If coroutines is still using threads to run code in parallel why it is considered light weight?
In my understanding kotlin's suspend functions is transformed by compiler into state machine where each branch can be run on the same or different thread defined by developer. Coroutine builder, e,g, launch{}, responsible for that and CoroutineContext is what defines a thread to run on.
Parallelism achieved by sending block of code to the thread pool which leverage the same threads
There was a benchmark on 100k coroutines and 100k threads where coroutines pass without issue and threads throw exception (likely OutOfMemory). It brings me to idea I am missing something here.

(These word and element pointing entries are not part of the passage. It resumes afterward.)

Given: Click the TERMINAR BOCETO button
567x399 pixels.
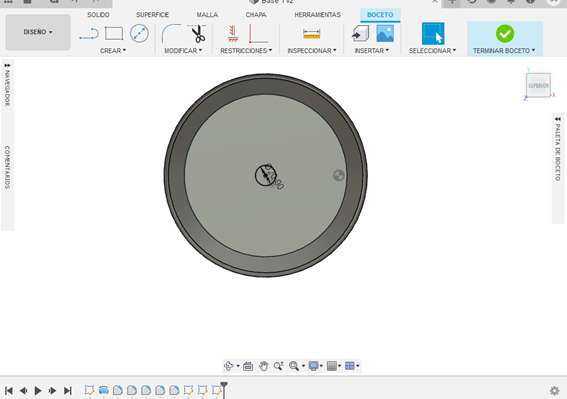Looking at the screenshot, I should pos(505,38).
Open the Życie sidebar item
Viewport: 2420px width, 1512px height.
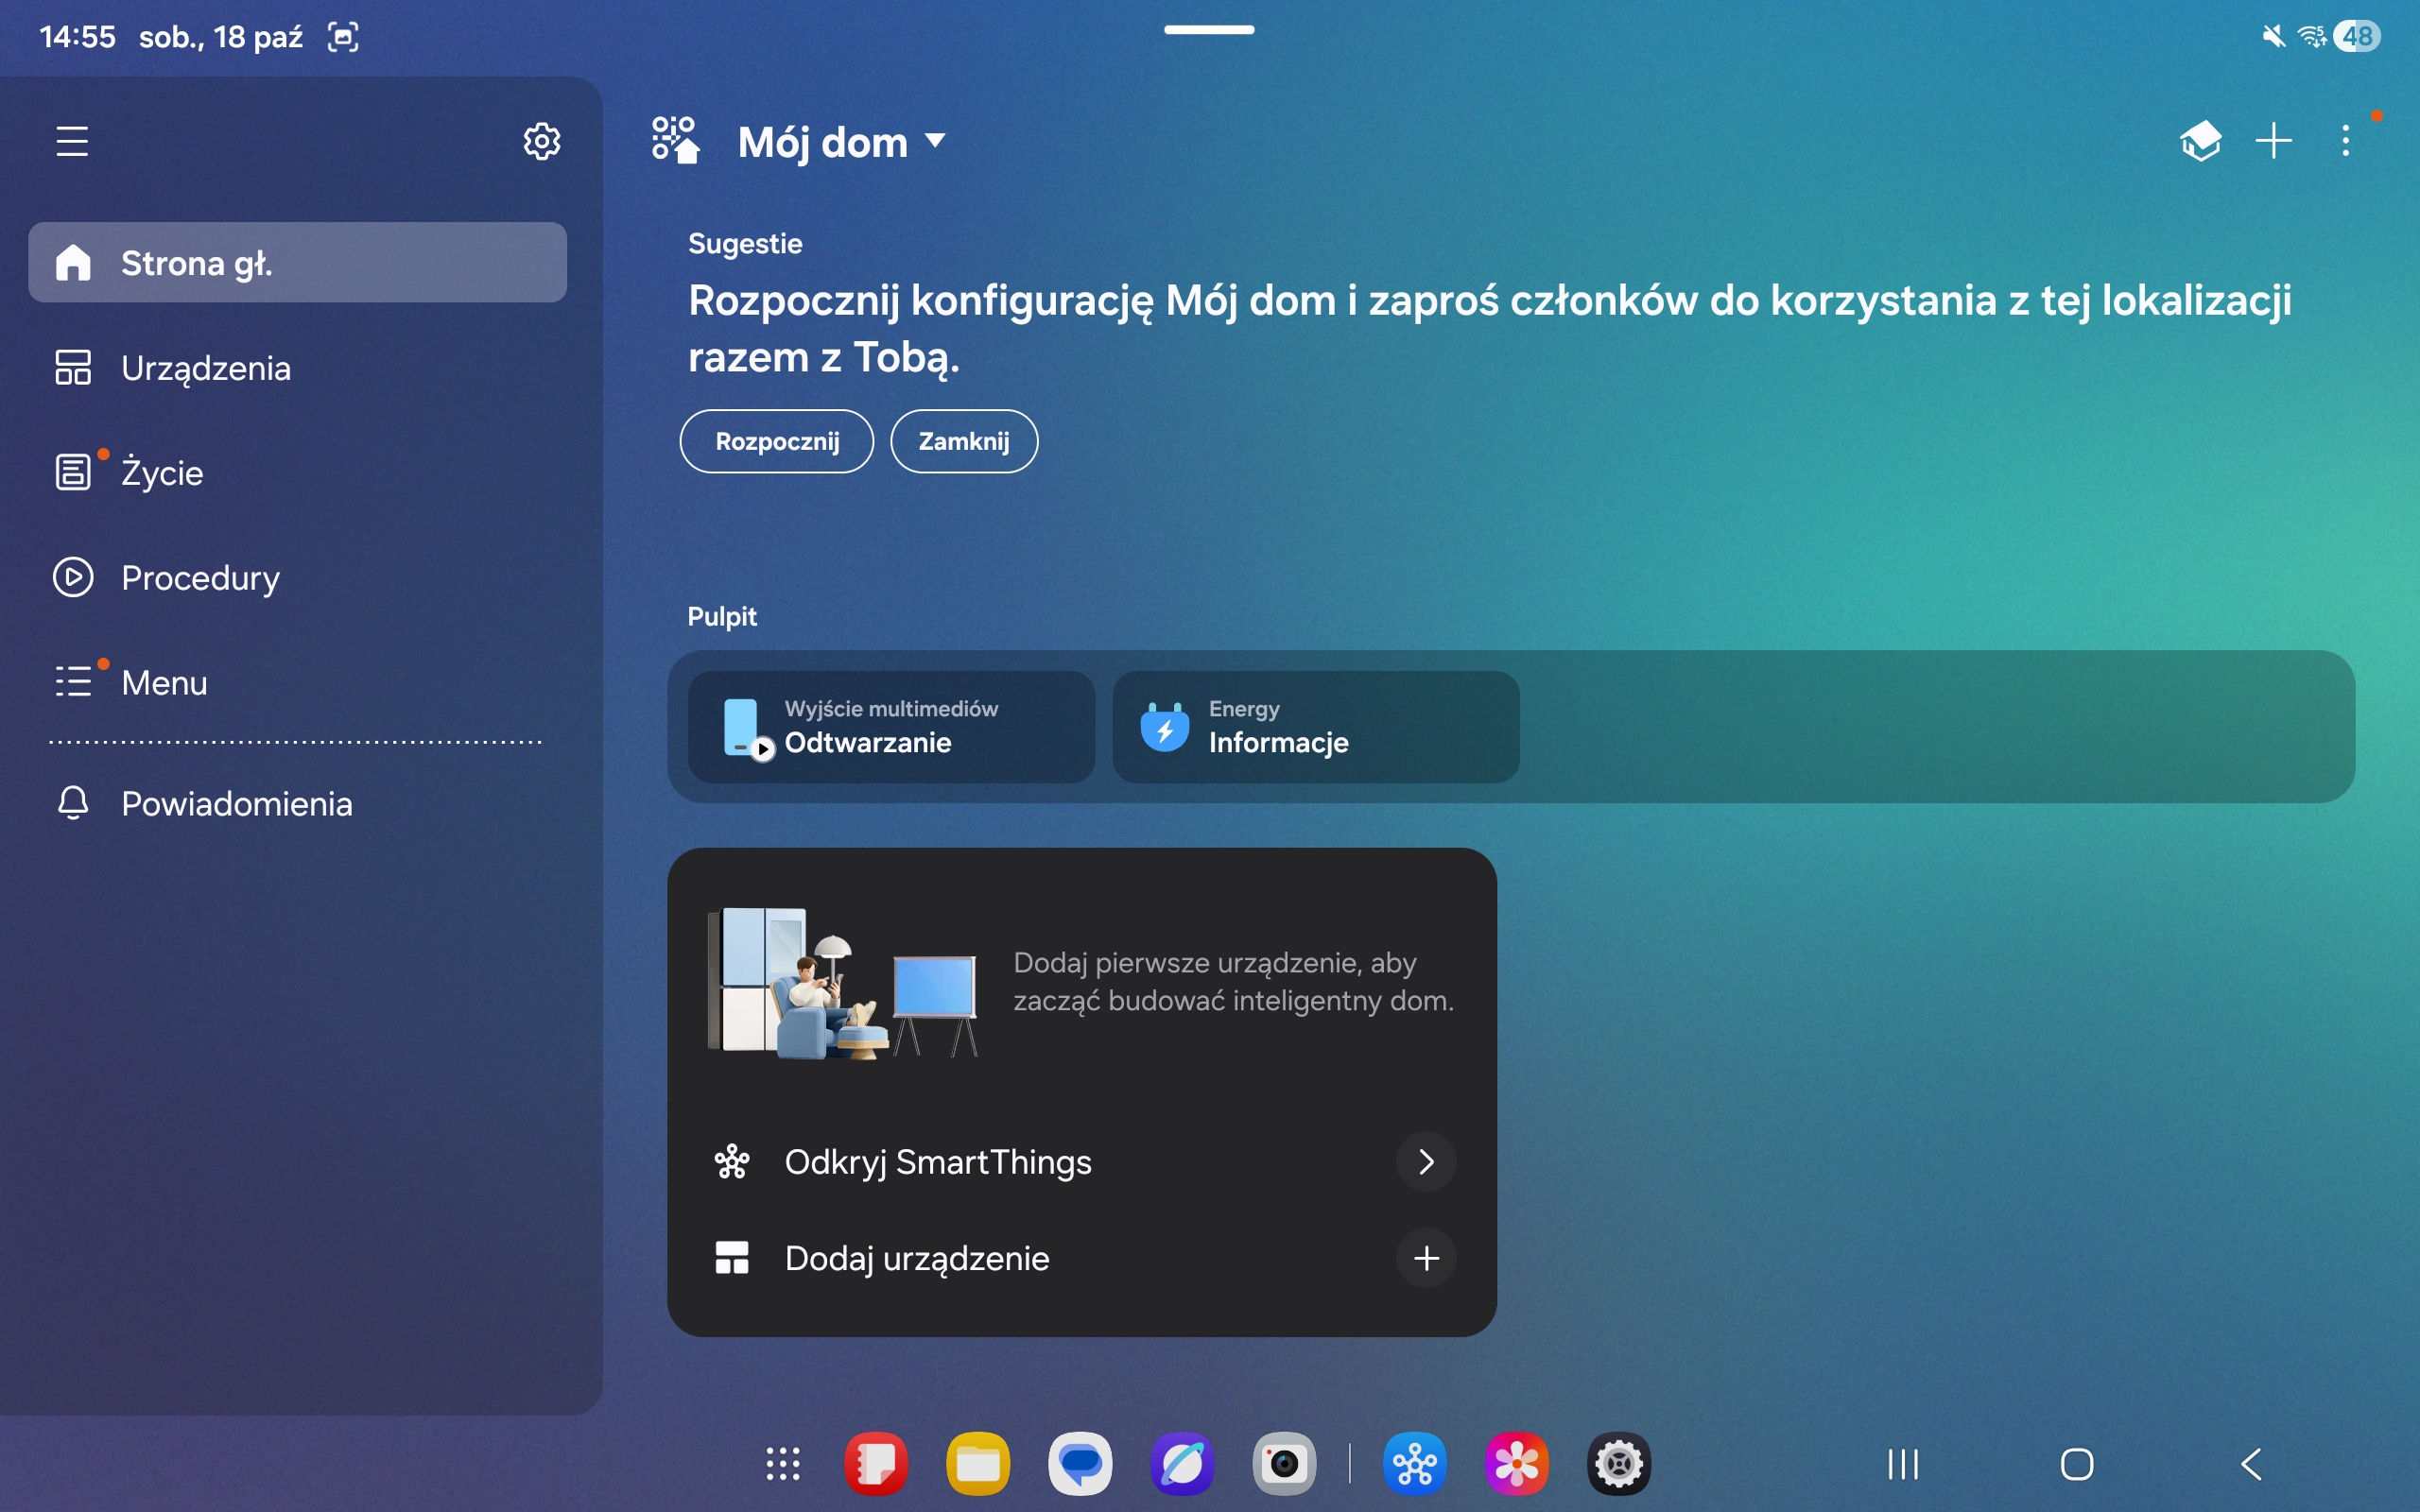pyautogui.click(x=162, y=472)
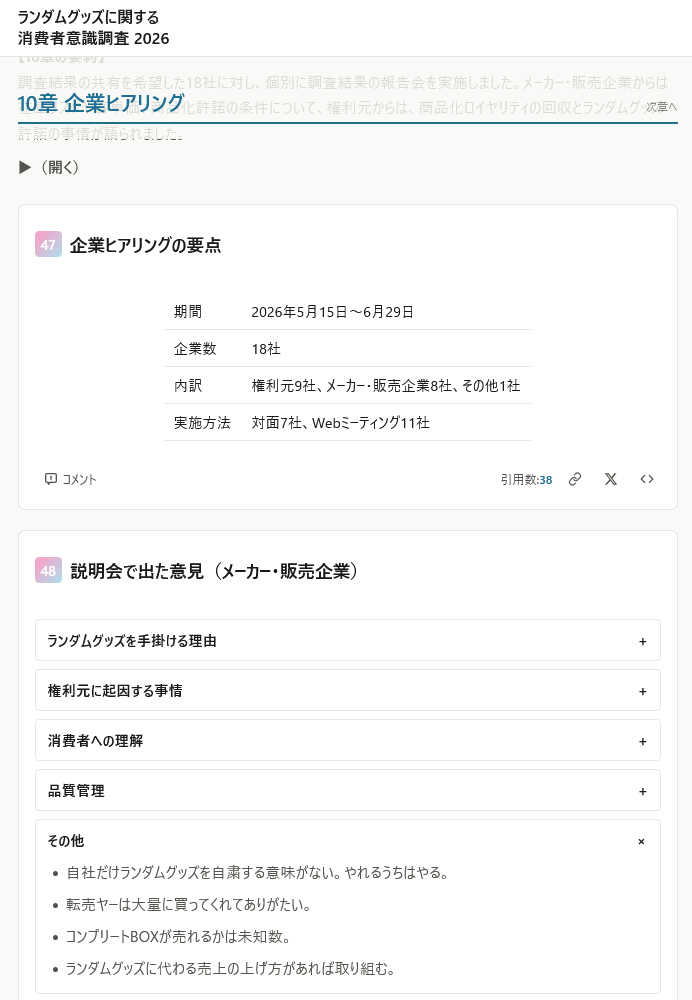Screen dimensions: 692x1000
Task: Click the number 48 badge
Action: click(48, 571)
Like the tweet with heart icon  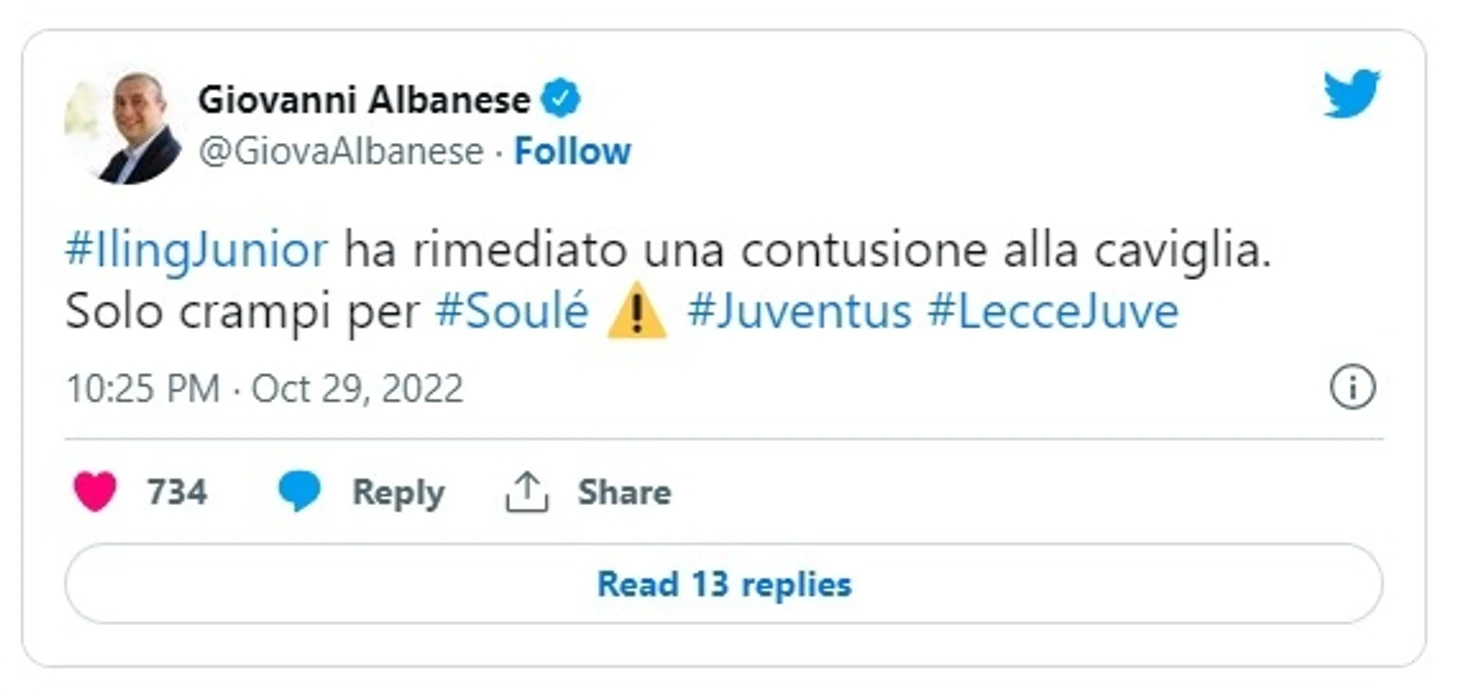click(95, 492)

Could you help me to understand what is missed here what makes coroutines run code block 100k in parallel without exceeding memory limits like threads do?
Pointing from the article
Every Thread has its own stack, typically 1MB. 64k is the least amount of stack space allowed per thread in the JVM while a simple coroutine in Kotlin occupies only a few dozen bytes of heap memory.
The Coroutine Dispatcher has a limit that only a certain amount of threads can be created.
Such as Dispatchers.IO has limit of 64 threads, Dispatchers.Default has limit of number of cores on your processor (2, 4, 6, 8, etc.) Dispatchers.Unconfined cannot create new thread it runs on threads previously created by other dispatchers, here's proof: 500 operations having 10ms of sleep takes approx 5s (single-thread because it can't spawn a new) try it yourself.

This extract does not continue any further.